Correlation Between New Oriental and First Republic
Can any of the company-specific risk be diversified away by investing in both New Oriental and First Republic at the same time? Although using a correlation coefficient on its own may not help to predict future stock returns, this module helps to understand the diversifiable risk of combining New Oriental and First Republic into the same portfolio, which is an essential part of the fundamental portfolio management process.
By analyzing existing cross correlation between New Oriental Education and First Republic Bank, you can compare the effects of market volatilities on New Oriental and First Republic and check how they will diversify away market risk if combined in the same portfolio for a given time horizon. You can also utilize pair trading strategies of matching a long position in New Oriental with a short position of First Republic. Check out your portfolio center. Please also check ongoing floating volatility patterns of New Oriental and First Republic.

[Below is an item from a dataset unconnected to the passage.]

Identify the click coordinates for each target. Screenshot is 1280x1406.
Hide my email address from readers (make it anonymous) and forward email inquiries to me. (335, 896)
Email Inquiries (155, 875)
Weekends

Diversification Opportunities for New Oriental and First Republic
0.0 | Correlation Coefficient |
Pay attention - limited upside
The 3 months correlation between New and First is 0.0. Overlapping area represents the amount of risk that can be diversified away by holding New Oriental Education and First Republic Bank in the same portfolio, assuming nothing else is changed. The correlation between historical prices or returns on First Republic Bank and New Oriental is a relative statistical measure of the degree to which these equity instruments tend to move together. The correlation coefficient measures the extent to which returns on New Oriental Education are associated (or correlated) with First Republic. Values of the correlation coefficient range from -1 to +1, where. The correlation of zero (0) is possible when the price movement of First Republic Bank has no effect on the direction of New Oriental i.e., New Oriental and First Republic go up and down completely randomly.
Pair Corralation between New Oriental and First Republic
If you would invest 97,800 in New Oriental Education on April 22, 2025 and sell it today you would earn a total of 1,700 from holding New Oriental Education or generate 1.74% return on investment over 90 days.
Time Period | 3 Months [change] |
Direction | Flat |
Strength | Insignificant |
Accuracy | 100.0% |
Values | Daily Returns |
New Oriental Education vs. First Republic Bank
Performance |
Timeline |
New Oriental Education |
First Republic Bank |
New Oriental and First Republic Volatility Contrast
Predicted Return Density |
Returns |
Pair Trading with New Oriental and First Republic
The main advantage of trading using opposite New Oriental and First Republic positions is that it hedges away some unsystematic risk. Because of two separate transactions, even if New Oriental position performs unexpectedly, First Republic can make up some of the losses. Pair trading also minimizes risk from directional movements in the market. For example, if an entire industry or sector drops because of unexpected headlines, the short position in First Republic will offset losses from the drop in First Republic's long position.New Oriental vs. Southern Copper | New Oriental vs. Applied Materials | New Oriental vs. Grupo Sports World | New Oriental vs. Martin Marietta Materials |
First Republic vs. Grupo Industrial Saltillo | First Republic vs. Costco Wholesale | First Republic vs. DXC Technology | First Republic vs. Cognizant Technology Solutions |
Check out your portfolio center.Note that this page's information should be used as a complementary analysis to find the right mix of equity instruments to add to your existing portfolios or create a brand new portfolio. You can also try the Portfolio Rebalancing module to analyze risk-adjusted returns against different time horizons to find asset-allocation targets.